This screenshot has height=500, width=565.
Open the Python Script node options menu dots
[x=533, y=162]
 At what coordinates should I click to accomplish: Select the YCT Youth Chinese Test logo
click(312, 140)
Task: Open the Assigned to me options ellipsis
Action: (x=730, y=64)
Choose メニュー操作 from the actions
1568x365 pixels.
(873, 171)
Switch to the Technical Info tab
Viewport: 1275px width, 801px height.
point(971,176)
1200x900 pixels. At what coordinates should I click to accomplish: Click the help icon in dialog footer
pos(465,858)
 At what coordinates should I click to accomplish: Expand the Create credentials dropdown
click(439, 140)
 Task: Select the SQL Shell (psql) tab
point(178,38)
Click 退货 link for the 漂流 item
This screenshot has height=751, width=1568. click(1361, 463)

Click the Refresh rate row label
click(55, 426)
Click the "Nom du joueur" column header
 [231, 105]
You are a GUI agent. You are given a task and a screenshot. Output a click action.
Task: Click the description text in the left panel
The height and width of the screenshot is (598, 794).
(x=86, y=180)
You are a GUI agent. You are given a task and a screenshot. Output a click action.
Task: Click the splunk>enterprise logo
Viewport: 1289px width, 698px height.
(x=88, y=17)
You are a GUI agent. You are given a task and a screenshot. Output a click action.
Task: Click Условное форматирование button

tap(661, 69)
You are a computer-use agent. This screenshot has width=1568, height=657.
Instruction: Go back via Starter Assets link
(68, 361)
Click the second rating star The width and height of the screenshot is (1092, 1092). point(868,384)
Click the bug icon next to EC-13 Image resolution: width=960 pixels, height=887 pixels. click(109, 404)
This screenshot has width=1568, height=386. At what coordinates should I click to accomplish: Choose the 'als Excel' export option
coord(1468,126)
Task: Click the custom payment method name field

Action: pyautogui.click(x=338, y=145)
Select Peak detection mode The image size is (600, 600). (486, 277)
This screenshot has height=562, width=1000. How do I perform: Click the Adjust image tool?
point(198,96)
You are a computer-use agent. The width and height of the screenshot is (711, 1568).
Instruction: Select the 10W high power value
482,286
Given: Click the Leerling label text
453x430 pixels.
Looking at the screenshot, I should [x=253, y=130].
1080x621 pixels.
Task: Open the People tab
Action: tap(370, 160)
== == ==
Copy all of the material above word for word, keeping every line in its original order.

| Task result |
This screenshot has height=500, width=565.
Open the Python Script node options menu dots
[x=533, y=162]
 At what coordinates should I click to accomplish: Select the YCT Youth Chinese Test logo
click(312, 140)
Task: Open the Assigned to me options ellipsis
Action: (x=730, y=64)
Choose メニュー操作 from the actions
1568x365 pixels.
(873, 171)
Switch to the Technical Info tab
Viewport: 1275px width, 801px height.
point(971,176)
1200x900 pixels. At what coordinates should I click to accomplish: Click the help icon in dialog footer
pos(465,858)
 At what coordinates should I click to accomplish: Expand the Create credentials dropdown
click(439, 140)
 Task: Select the SQL Shell (psql) tab
point(178,38)
Click 退货 link for the 漂流 item
This screenshot has height=751, width=1568. click(1361, 463)

Click the Refresh rate row label
click(55, 426)
Click the "Nom du joueur" column header
 [231, 105]
You are a GUI agent. You are given a task and a screenshot. Output a click action.
Task: Click the description text in the left panel
The height and width of the screenshot is (598, 794).
(x=86, y=180)
You are a GUI agent. You are given a task and a screenshot. Output a click action.
Task: Click the splunk>enterprise logo
Viewport: 1289px width, 698px height.
(x=88, y=17)
You are a GUI agent. You are given a task and a screenshot. Output a click action.
Task: Click Условное форматирование button

tap(661, 69)
You are a computer-use agent. This screenshot has width=1568, height=657.
Instruction: Go back via Starter Assets link
(68, 361)
Click the second rating star The width and height of the screenshot is (1092, 1092). point(868,384)
Click the bug icon next to EC-13 Image resolution: width=960 pixels, height=887 pixels. click(109, 404)
This screenshot has width=1568, height=386. At what coordinates should I click to accomplish: Choose the 'als Excel' export option
coord(1468,126)
Task: Click the custom payment method name field

Action: pyautogui.click(x=338, y=145)
Select Peak detection mode The image size is (600, 600). (486, 277)
This screenshot has height=562, width=1000. How do I perform: Click the Adjust image tool?
point(198,96)
You are a computer-use agent. The width and height of the screenshot is (711, 1568).
Instruction: Select the 10W high power value
482,286
Given: Click the Leerling label text
453x430 pixels.
Looking at the screenshot, I should [x=253, y=130].
1080x621 pixels.
Task: Open the People tab
Action: tap(370, 160)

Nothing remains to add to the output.